===== Recorded data =====

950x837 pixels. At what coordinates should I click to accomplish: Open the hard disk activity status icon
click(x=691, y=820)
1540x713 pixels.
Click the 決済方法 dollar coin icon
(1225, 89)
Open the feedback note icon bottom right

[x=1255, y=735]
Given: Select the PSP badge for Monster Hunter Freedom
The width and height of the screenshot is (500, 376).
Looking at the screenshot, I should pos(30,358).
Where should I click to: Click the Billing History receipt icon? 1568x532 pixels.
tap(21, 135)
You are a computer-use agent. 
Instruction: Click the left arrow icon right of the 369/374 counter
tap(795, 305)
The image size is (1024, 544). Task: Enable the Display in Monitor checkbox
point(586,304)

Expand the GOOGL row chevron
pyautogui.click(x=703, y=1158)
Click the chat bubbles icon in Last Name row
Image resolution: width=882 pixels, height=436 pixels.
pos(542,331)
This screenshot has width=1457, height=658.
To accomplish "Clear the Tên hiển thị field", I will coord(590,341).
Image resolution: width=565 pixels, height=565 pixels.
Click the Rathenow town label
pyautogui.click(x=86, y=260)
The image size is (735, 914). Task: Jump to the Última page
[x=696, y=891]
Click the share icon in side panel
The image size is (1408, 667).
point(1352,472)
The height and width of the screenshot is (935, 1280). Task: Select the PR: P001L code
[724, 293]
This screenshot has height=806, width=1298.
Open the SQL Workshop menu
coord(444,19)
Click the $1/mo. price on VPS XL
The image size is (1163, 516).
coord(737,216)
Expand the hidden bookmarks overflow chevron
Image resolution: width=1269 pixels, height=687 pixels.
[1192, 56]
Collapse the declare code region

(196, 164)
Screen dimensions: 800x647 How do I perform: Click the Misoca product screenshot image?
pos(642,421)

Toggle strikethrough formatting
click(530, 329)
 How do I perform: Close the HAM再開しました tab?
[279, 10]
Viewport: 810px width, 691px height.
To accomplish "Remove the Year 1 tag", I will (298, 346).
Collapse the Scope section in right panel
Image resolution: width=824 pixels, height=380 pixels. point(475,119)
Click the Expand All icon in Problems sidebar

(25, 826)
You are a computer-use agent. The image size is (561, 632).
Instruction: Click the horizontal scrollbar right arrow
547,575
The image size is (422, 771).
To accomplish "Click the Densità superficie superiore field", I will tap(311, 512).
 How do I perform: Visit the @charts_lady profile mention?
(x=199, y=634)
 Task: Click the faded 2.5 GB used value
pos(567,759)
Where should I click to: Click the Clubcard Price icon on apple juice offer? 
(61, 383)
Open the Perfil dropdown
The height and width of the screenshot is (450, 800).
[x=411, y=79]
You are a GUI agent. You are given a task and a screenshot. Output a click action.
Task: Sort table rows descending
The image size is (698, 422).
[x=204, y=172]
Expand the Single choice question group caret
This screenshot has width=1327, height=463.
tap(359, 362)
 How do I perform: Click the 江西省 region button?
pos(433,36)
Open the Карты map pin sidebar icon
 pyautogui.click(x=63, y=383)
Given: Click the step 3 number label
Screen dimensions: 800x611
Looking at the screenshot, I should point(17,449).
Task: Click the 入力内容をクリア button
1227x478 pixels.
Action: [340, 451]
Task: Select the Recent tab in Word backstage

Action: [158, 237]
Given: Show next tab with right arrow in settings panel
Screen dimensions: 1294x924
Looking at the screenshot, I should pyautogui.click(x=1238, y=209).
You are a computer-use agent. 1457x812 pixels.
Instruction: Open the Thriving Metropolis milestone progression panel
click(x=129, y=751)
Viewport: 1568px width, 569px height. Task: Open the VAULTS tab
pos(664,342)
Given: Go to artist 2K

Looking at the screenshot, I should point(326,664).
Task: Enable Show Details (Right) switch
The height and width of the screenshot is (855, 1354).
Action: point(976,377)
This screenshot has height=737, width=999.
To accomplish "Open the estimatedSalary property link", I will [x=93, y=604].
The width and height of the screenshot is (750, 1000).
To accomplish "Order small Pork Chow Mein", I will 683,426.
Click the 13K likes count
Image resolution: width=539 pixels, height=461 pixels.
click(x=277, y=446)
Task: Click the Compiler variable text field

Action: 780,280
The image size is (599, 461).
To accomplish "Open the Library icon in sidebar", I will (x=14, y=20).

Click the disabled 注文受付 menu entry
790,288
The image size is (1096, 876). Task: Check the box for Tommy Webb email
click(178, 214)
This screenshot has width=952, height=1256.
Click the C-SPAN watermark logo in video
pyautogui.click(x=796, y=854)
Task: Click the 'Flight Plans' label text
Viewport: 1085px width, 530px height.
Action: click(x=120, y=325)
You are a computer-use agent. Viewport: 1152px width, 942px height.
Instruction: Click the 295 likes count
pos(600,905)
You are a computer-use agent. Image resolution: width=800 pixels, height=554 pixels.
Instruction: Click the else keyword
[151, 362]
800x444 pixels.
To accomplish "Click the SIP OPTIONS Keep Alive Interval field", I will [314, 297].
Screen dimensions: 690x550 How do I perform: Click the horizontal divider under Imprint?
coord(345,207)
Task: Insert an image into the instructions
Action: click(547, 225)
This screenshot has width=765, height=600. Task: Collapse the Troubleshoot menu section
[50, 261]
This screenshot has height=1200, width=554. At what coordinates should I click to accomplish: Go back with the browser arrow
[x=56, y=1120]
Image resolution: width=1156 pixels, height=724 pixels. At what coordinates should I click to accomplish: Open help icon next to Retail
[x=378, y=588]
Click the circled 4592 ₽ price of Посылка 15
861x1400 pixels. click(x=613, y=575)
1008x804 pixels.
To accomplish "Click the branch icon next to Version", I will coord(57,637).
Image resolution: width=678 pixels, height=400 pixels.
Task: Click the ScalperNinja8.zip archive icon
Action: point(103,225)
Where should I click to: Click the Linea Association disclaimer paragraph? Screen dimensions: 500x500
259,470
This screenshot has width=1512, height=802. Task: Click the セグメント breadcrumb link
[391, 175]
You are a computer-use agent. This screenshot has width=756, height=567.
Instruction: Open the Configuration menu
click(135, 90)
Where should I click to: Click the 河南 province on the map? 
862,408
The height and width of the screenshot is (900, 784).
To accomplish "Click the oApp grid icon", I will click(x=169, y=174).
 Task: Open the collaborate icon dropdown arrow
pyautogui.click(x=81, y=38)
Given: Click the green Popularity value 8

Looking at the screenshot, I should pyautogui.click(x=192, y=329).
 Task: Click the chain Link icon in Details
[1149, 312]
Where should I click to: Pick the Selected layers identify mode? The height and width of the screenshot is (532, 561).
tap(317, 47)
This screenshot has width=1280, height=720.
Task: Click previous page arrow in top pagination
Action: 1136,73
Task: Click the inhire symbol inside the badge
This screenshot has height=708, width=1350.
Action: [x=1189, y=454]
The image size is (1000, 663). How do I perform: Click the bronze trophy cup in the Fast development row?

=====

* [Your assignment]:
An answer consisting of the number alone is required: how many lines in the entries hold the string "Show"?

* [Response area]:
2